▶ **Extracted entries**:
=== Begin Enclosure ===

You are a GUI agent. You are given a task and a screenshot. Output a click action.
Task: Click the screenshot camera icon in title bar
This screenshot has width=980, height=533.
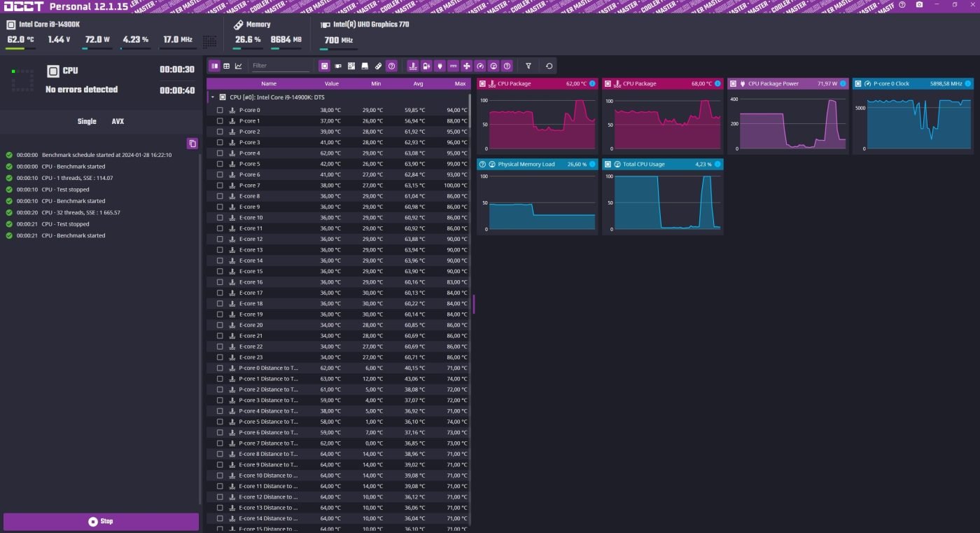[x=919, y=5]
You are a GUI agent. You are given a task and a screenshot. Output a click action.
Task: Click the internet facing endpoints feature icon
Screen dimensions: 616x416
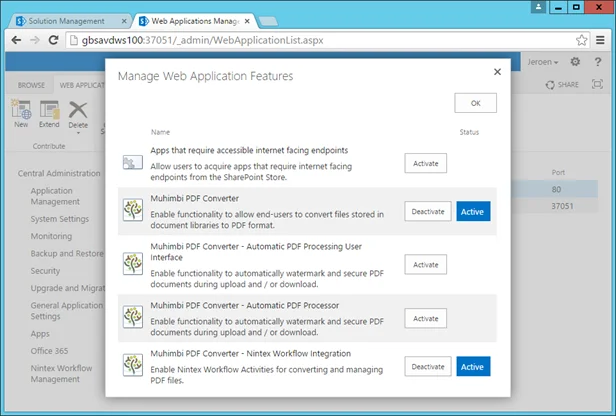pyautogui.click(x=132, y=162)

=== End Enclosure ===
=== Begin Enclosure ===

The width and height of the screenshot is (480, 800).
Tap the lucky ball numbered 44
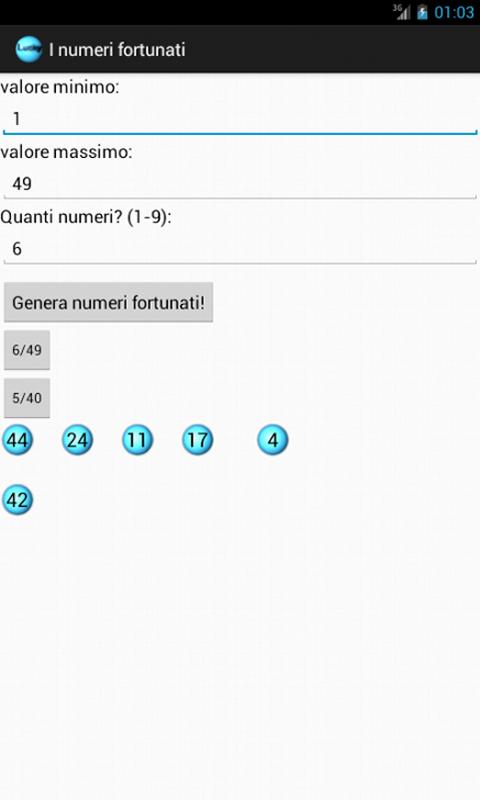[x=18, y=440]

=== End Enclosure ===

▶ **Assignment**:
Scan the material above for the string "icon" and report each line where you find it.

▶ **Solution to this exercise**:
Task: Click the screenshot camera icon in title bar
Task: Click the internet facing endpoints feature icon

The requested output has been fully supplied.